Stored data:
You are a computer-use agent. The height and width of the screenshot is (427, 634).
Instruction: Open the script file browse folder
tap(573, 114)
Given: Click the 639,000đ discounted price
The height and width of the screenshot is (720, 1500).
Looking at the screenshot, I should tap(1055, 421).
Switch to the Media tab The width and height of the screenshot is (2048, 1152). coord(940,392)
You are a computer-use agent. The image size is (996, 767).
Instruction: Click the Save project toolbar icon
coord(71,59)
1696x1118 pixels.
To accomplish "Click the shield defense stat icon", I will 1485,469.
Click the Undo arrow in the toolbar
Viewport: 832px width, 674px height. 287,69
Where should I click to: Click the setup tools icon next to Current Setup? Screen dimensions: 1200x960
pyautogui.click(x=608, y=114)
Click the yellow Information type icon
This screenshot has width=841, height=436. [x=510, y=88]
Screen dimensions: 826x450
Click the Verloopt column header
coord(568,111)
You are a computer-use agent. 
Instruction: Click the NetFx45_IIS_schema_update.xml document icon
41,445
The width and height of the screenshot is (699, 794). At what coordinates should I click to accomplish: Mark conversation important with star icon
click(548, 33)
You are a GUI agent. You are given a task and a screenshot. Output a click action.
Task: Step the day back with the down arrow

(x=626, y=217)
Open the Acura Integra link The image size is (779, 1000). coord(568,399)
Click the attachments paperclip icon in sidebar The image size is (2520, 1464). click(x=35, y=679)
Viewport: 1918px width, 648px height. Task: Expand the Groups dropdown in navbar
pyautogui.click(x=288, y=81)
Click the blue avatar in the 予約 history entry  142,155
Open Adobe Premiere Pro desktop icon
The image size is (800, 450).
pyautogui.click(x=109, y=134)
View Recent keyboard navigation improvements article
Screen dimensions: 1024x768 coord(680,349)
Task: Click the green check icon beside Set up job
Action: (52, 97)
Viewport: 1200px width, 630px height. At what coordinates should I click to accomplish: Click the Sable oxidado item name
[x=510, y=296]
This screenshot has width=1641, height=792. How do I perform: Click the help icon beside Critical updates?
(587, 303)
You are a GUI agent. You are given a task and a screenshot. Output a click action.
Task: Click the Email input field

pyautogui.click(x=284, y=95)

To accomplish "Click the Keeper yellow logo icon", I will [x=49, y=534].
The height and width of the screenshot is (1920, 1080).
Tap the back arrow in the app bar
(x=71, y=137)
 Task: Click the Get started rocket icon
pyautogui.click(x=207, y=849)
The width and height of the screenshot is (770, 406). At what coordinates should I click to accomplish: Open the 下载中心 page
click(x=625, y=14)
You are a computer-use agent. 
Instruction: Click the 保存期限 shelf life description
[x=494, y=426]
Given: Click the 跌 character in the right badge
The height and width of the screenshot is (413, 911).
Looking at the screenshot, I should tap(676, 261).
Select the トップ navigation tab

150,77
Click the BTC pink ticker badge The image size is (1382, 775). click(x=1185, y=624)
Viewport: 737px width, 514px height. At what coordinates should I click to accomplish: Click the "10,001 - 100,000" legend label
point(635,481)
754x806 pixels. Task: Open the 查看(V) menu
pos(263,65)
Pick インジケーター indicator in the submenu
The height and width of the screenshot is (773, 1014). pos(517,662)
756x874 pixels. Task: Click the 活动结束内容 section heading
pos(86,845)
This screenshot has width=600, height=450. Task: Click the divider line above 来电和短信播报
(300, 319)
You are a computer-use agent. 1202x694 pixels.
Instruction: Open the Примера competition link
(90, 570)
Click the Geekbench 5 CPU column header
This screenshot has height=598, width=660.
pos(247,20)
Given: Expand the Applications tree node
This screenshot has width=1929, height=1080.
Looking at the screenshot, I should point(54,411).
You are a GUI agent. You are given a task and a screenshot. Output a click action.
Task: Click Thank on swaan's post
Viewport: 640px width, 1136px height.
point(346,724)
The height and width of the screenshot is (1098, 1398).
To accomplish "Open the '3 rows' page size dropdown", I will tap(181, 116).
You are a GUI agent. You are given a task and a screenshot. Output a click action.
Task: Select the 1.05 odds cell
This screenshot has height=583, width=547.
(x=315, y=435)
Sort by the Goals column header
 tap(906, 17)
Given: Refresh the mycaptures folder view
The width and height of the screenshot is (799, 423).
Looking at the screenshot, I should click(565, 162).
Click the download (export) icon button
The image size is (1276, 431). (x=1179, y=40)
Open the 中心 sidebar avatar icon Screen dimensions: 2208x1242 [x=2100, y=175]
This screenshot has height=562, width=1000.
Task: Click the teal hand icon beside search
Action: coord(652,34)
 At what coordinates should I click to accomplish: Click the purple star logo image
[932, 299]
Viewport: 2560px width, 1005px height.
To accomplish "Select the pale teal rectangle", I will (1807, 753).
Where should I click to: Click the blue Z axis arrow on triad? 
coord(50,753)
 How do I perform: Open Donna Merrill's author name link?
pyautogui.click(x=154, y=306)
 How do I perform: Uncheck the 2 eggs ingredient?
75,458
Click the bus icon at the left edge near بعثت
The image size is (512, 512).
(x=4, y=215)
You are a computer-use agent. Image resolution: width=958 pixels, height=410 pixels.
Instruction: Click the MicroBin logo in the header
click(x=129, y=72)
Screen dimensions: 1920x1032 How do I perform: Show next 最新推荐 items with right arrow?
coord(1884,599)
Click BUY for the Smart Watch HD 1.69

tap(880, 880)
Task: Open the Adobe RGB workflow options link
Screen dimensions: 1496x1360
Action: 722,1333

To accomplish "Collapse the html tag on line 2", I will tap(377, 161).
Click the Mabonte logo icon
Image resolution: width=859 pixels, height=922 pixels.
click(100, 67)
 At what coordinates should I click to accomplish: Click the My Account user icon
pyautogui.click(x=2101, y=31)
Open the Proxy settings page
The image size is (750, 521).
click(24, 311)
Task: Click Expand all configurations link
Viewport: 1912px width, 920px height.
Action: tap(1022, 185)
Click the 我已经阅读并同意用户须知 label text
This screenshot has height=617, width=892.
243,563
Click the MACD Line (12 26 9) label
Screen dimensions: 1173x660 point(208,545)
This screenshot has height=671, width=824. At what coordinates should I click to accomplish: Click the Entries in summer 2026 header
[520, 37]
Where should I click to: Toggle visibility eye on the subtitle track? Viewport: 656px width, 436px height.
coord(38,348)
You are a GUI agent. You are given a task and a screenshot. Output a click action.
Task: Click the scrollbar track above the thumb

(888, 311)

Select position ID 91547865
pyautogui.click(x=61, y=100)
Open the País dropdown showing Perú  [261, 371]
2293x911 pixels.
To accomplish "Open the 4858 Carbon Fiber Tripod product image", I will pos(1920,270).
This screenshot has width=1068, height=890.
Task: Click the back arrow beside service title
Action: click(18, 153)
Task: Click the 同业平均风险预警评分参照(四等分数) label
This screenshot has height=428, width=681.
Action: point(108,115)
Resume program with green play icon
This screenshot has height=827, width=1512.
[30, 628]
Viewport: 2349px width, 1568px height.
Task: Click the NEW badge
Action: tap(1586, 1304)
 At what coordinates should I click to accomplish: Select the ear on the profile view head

TASK INSTRUCTIONS – Repeat the lines above exactly.

EXERCISE RESPONSE –
You are a computer-use agent. The height and width of the screenshot is (427, 634).
Instruction: Open the script file browse folder
tap(573, 114)
Given: Click the 639,000đ discounted price
The height and width of the screenshot is (720, 1500).
Looking at the screenshot, I should tap(1055, 421).
Switch to the Media tab The width and height of the screenshot is (2048, 1152). coord(940,392)
You are a computer-use agent. The image size is (996, 767).
Instruction: Click the Save project toolbar icon
coord(71,59)
1696x1118 pixels.
To accomplish "Click the shield defense stat icon", I will 1485,469.
Click the Undo arrow in the toolbar
Viewport: 832px width, 674px height. 287,69
Where should I click to: Click the setup tools icon next to Current Setup? Screen dimensions: 1200x960
pyautogui.click(x=608, y=114)
Click the yellow Information type icon
This screenshot has width=841, height=436. [x=510, y=88]
Screen dimensions: 826x450
Click the Verloopt column header
coord(568,111)
You are a computer-use agent. 
Instruction: Click the NetFx45_IIS_schema_update.xml document icon
41,445
The width and height of the screenshot is (699, 794). At what coordinates should I click to accomplish: Mark conversation important with star icon
click(548, 33)
You are a GUI agent. You are given a task and a screenshot. Output a click action.
Task: Step the day back with the down arrow

(x=626, y=217)
Open the Acura Integra link The image size is (779, 1000). coord(568,399)
Click the attachments paperclip icon in sidebar The image size is (2520, 1464). click(x=35, y=679)
Viewport: 1918px width, 648px height. Task: Expand the Groups dropdown in navbar
pyautogui.click(x=288, y=81)
Click the blue avatar in the 予約 history entry  142,155
Open Adobe Premiere Pro desktop icon
The image size is (800, 450).
pyautogui.click(x=109, y=134)
View Recent keyboard navigation improvements article
Screen dimensions: 1024x768 coord(680,349)
Task: Click the green check icon beside Set up job
Action: (52, 97)
Viewport: 1200px width, 630px height. At what coordinates should I click to accomplish: Click the Sable oxidado item name
[x=510, y=296]
This screenshot has width=1641, height=792. How do I perform: Click the help icon beside Critical updates?
(587, 303)
You are a GUI agent. You are given a task and a screenshot. Output a click action.
Task: Click the Email input field

pyautogui.click(x=284, y=95)

To accomplish "Click the Keeper yellow logo icon", I will [x=49, y=534].
The height and width of the screenshot is (1920, 1080).
Tap the back arrow in the app bar
(x=71, y=137)
 Task: Click the Get started rocket icon
pyautogui.click(x=207, y=849)
The width and height of the screenshot is (770, 406). At what coordinates should I click to accomplish: Open the 下载中心 page
click(x=625, y=14)
You are a computer-use agent. 
Instruction: Click the 保存期限 shelf life description
[x=494, y=426]
Given: Click the 跌 character in the right badge
The height and width of the screenshot is (413, 911).
Looking at the screenshot, I should tap(676, 261).
Select the トップ navigation tab

150,77
Click the BTC pink ticker badge The image size is (1382, 775). click(x=1185, y=624)
Viewport: 737px width, 514px height. At what coordinates should I click to accomplish: Click the "10,001 - 100,000" legend label
point(635,481)
754x806 pixels. Task: Open the 查看(V) menu
pos(263,65)
Pick インジケーター indicator in the submenu
The height and width of the screenshot is (773, 1014). pos(517,662)
756x874 pixels. Task: Click the 活动结束内容 section heading
pos(86,845)
This screenshot has width=600, height=450. Task: Click the divider line above 来电和短信播报
(300, 319)
You are a computer-use agent. 1202x694 pixels.
Instruction: Open the Примера competition link
(90, 570)
Click the Geekbench 5 CPU column header
This screenshot has height=598, width=660.
pos(247,20)
Given: Expand the Applications tree node
This screenshot has width=1929, height=1080.
Looking at the screenshot, I should point(54,411).
You are a GUI agent. You are given a task and a screenshot. Output a click action.
Task: Click Thank on swaan's post
Viewport: 640px width, 1136px height.
point(346,724)
The height and width of the screenshot is (1098, 1398).
To accomplish "Open the '3 rows' page size dropdown", I will tap(181, 116).
You are a GUI agent. You are given a task and a screenshot. Output a click action.
Task: Select the 1.05 odds cell
This screenshot has height=583, width=547.
(x=315, y=435)
Sort by the Goals column header
 tap(906, 17)
Given: Refresh the mycaptures folder view
The width and height of the screenshot is (799, 423).
Looking at the screenshot, I should click(565, 162).
Click the download (export) icon button
The image size is (1276, 431). (x=1179, y=40)
Open the 中心 sidebar avatar icon Screen dimensions: 2208x1242 [x=2100, y=175]
This screenshot has height=562, width=1000.
Task: Click the teal hand icon beside search
Action: coord(652,34)
 At what coordinates should I click to accomplish: Click the purple star logo image
[932, 299]
Viewport: 2560px width, 1005px height.
To accomplish "Select the pale teal rectangle", I will (1807, 753).
Where should I click to: Click the blue Z axis arrow on triad? 
coord(50,753)
 How do I perform: Open Donna Merrill's author name link?
pyautogui.click(x=154, y=306)
 How do I perform: Uncheck the 2 eggs ingredient?
75,458
Click the bus icon at the left edge near بعثت
The image size is (512, 512).
(x=4, y=215)
You are a computer-use agent. Image resolution: width=958 pixels, height=410 pixels.
Instruction: Click the MicroBin logo in the header
click(x=129, y=72)
Screen dimensions: 1920x1032 How do I perform: Show next 最新推荐 items with right arrow?
coord(1884,599)
Click BUY for the Smart Watch HD 1.69

tap(880, 880)
Task: Open the Adobe RGB workflow options link
Screen dimensions: 1496x1360
Action: 722,1333

To accomplish "Collapse the html tag on line 2", I will tap(377, 161).
Click the Mabonte logo icon
Image resolution: width=859 pixels, height=922 pixels.
click(100, 67)
 At what coordinates should I click to accomplish: Click the My Account user icon
pyautogui.click(x=2101, y=31)
Open the Proxy settings page
The image size is (750, 521).
click(24, 311)
Task: Click Expand all configurations link
Viewport: 1912px width, 920px height.
Action: tap(1022, 185)
Click the 我已经阅读并同意用户须知 label text
This screenshot has height=617, width=892.
243,563
Click the MACD Line (12 26 9) label
Screen dimensions: 1173x660 point(208,545)
This screenshot has height=671, width=824. At what coordinates should I click to accomplish: Click the Entries in summer 2026 header
[520, 37]
Where should I click to: Toggle visibility eye on the subtitle track? Viewport: 656px width, 436px height.
coord(38,348)
You are a GUI agent. You are given a task and a screenshot. Output a click action.
Task: Click the scrollbar track above the thumb

(888, 311)

Select position ID 91547865
pyautogui.click(x=61, y=100)
Open the País dropdown showing Perú  [261, 371]
2293x911 pixels.
To accomplish "Open the 4858 Carbon Fiber Tripod product image", I will pos(1920,270).
This screenshot has width=1068, height=890.
Task: Click the back arrow beside service title
Action: click(18, 153)
Task: Click the 同业平均风险预警评分参照(四等分数) label
This screenshot has height=428, width=681.
Action: point(108,115)
Resume program with green play icon
This screenshot has height=827, width=1512.
[30, 628]
Viewport: 2349px width, 1568px height.
Task: Click the NEW badge
Action: tap(1586, 1304)
 At what coordinates should I click to accomplish: Select the ear on the profile view head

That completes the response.